Scossi la testa ma continuai a non guardarlo. Mantenni lo sguardo fisso di fronte a me, perso nella nebbia. Mi piaceva il nulla vestito di bianco, mi dava conforto. Volevo avvicinarmici, per questo inizialmente mi ero arrampicata sulla ringhiera.
“Senti ragazzino, non posso lasciarti qui”. Ancora quella pronuncia strana. Ero affascinata dal suo accento, ma continuavo a sperare che se ne andasse.
“Non sono un ragazzino, quindi sì che puoi lasciarmi qui”. Per la prima volta gli rivolsi la parola, notando che io, rispetto a lui, pronunciavo chiaramente tutte le lettere di tutte le parole. Sentii il suo sguardo posarsi su di me, quindi lo guardai a mia volta. Lo osservai per bene.
Indossava un berretto fatto a maglia, portato basso sulla fronte in modo che coprisse le orecchie, come lo portavo io. Faceva freddo fuori. Io avevo rubato il mio ad un agente della scorta, insieme ad una felpa gigante con il cappuccio che qualcuno aveva lasciato in spogliatoio.
Il suo cappello gli stava bene, era suo, non lo aveva rubato, ne ero sicura.
Ciuffi di arruffati capelli biondi spuntavano sotto il berretto, ma le sue sopracciglia erano folte e scure quasi quanto il filato; aveva anche dei tagli neri sopra gli occhi dal colore indecifrabile. Nell’oscurità della nebbia tutto sembrava essere semplicemente di svariate sfumature di grigio. Il suo sguardo era fisso e la bocca leggermente contratta, come se lo avessi sorpreso.
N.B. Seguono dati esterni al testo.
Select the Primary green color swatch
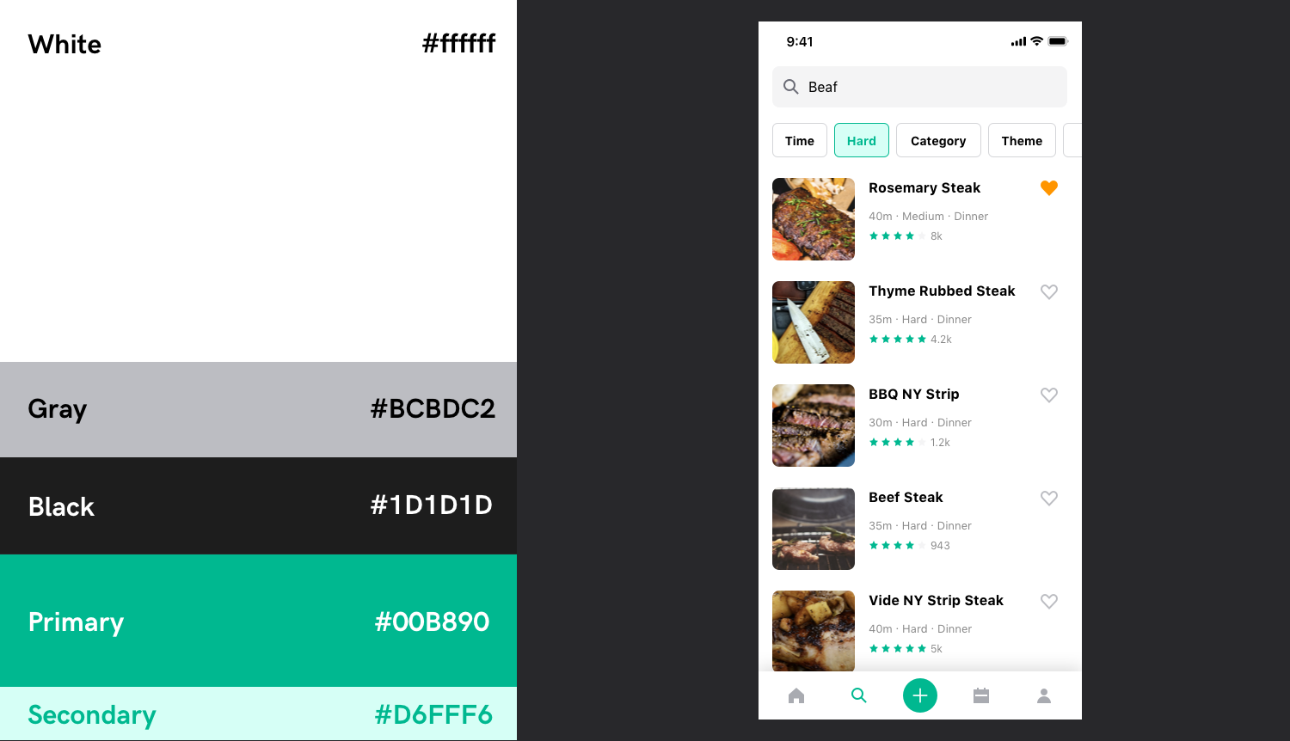The image size is (1290, 741). coord(258,621)
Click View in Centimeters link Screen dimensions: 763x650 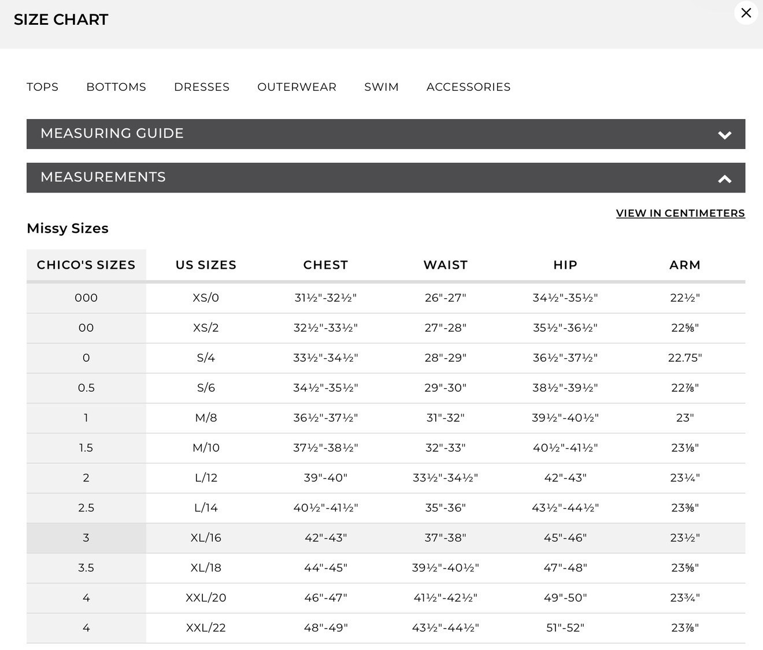pos(680,213)
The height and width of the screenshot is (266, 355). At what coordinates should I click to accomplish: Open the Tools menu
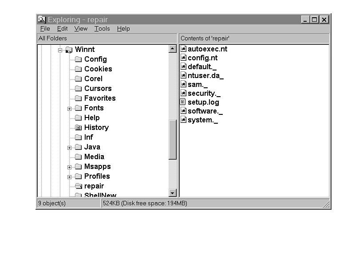click(102, 29)
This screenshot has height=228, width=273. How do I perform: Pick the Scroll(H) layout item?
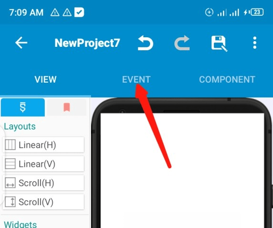point(43,183)
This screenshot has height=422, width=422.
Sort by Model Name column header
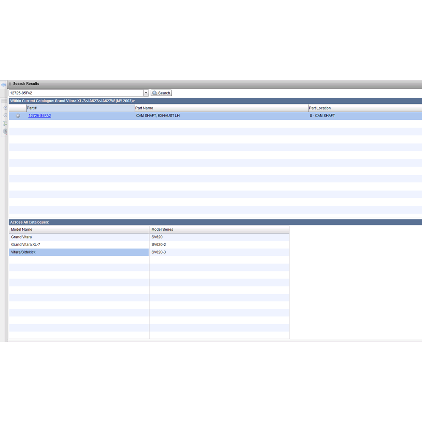point(79,230)
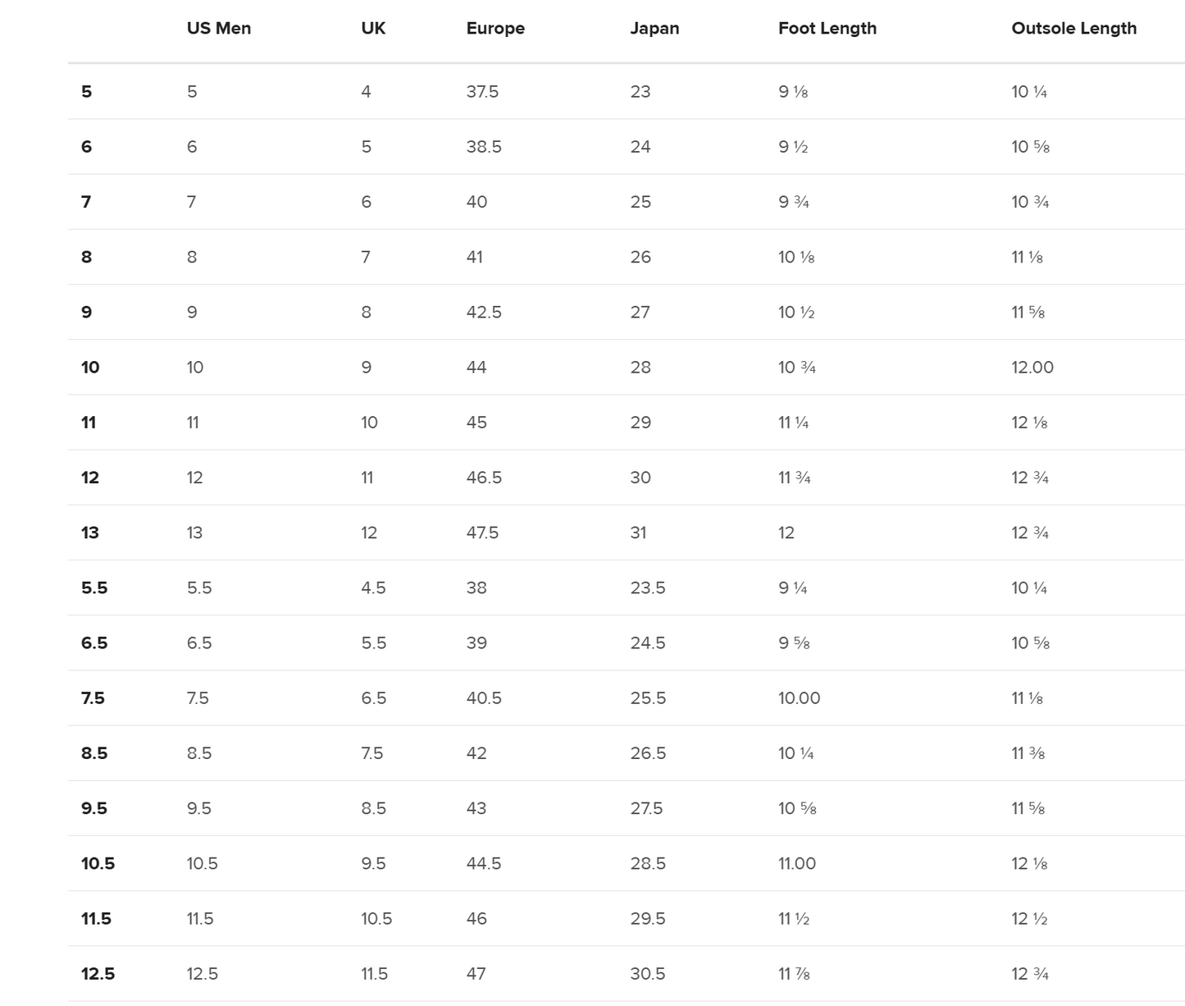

Apparentemente ci eravamo sbagliati entrambi: io non ero un ragazzino e lui non era anziano. Forse aveva soltanto qualche anno più di me, forse.
“No, non sei un ragazzino” disse, e il suo sguardo sorpreso si spostò velocemente sul mio petto per verificare che fossi, effettivamente, una donna.
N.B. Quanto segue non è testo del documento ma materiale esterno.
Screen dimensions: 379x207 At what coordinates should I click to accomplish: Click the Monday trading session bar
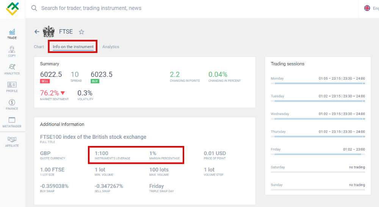tap(318, 83)
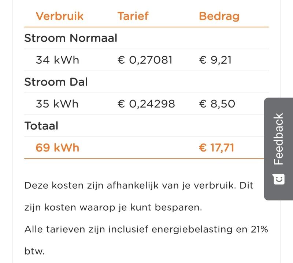293x263 pixels.
Task: Select the € 9,21 amount
Action: click(x=215, y=60)
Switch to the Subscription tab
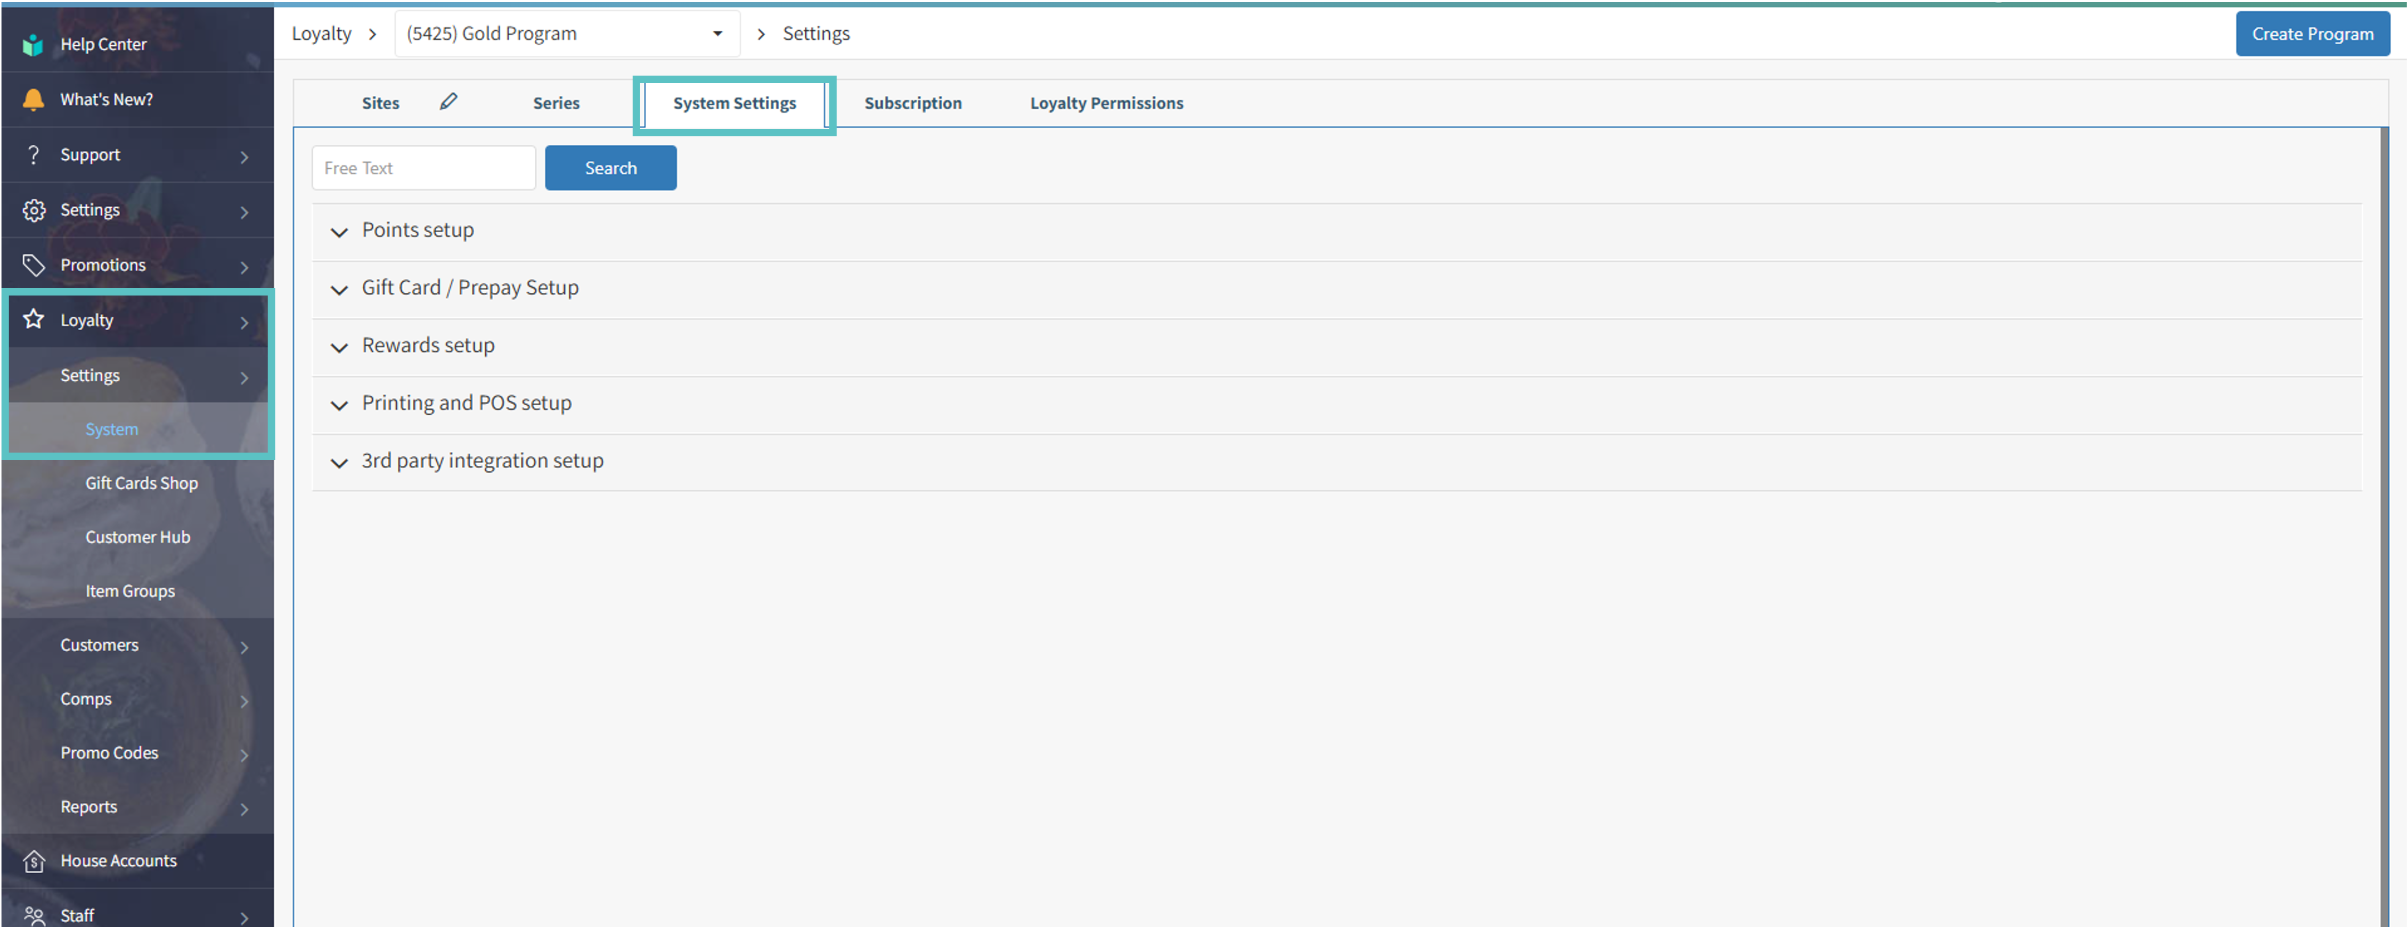 [912, 104]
Alzai le sopracciglia e il mento, pretendendo che lui facesse lo stesso. E lo fece, quasi immediatamente, prima di parlare di nuovo, con la voce misurata e il tono mite.
“Le possibilità sono poche: se cadi, muori. Cadere potrebbe farti sentire meglio, ma atterrare no. L’atterraggio ti farà stare di merda. E se non muori, desidererai di essere morta, e di non esserti lasciata cadere, e griderai in cerca di aiuto. Ma sarà troppo tardi, perché io non ho nessuna intenzione di saltare dietro di te, Texas”.
“Non mi pare di avertelo chiesto, Boston” gli risposi stancamente, senza correggerlo a proposito delle mie origini. Evidentemente tutti quelli che avevano una parlata strascicata venivano dal Texas.
Il suo sguardo si fermò per qualche istante sui miei stivali e poi si spostò sui miei occhi, in modo calcolatore.

“Sappiamo entrambi che non lo farai, quindi smetti di fare tanta scena e scendi di lì. Ti porterò dove vuoi”.